Yine bir gece bu İzmir kumsalında, en karanlığından. Kirli sokaklarda bata çıka aradığım aşkın yanında aidiyetim. Elimi tutsam sonsuza dek benim olacak gibi bukleleri. Fısıldasam kulağına adını, bir masal başlayacak ikimize yazılmış, mutlu sonlu. Dokunsam tenine, tüm yaralarımız kabuğuna kavuşacak hiç kanamamacasına.

Yapamıyorum. Günlerdir uğraşsam da yazamıyorum masalımızın ilk cümlesini. Yıllardır yırtılıp atılmış ki benim cümlelerim.. Üstüne basılmış hayallerimin. Kalemim lal olmuş. Zihnim enkaz.

Aslında ben hiç beceremedim ki bu işleri. Yüreklerinin götürdüğü yere korkusuzca giden kızlara imrenerek baktım hep. Ürktüm, utandım, ağladım. Rüyalarımı hep askıya aldım utancım yüzünden. Bugün olduğu gibi.

Ne vakit siyah saçların karışsa rüzgara, yüreğime bir sızı çöker. İçimeyse, asla tenine dokunamayacak olma korkusu. Ah aşk söyle bana, ismini bile bilmezken nasıl umut bağlayabilirim ki buklelerine?

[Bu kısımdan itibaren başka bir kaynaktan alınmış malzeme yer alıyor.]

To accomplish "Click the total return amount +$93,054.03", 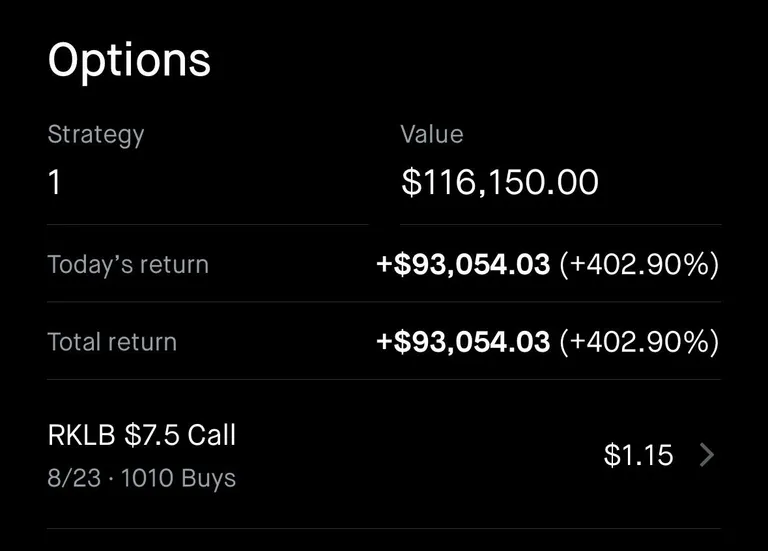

Elimde ne adın, ne resmin, ne sesin var. Bu kapıdan çıktığımda veda edeceğim hayallerime, biliyorum. Bu yüzden ağlıyorum. Bu yüzden kahroluyorum. Mutlu sonla bitebilecek bir masalı başlamadan bitirecek kadar korkak olduğum için kendime kızıyorum.

Anahtarı kendime inat yutmuş olsam da kırdın kilitlerini ruhumun. Karıştın bir kere hafızama. Yer ettin.. Adını bile bilmesem de orta yerine kuruldun zihnimin. 


Bundan sonra karşılaştığım hangi yüz yerini tutmaya yetecek kıvırcık?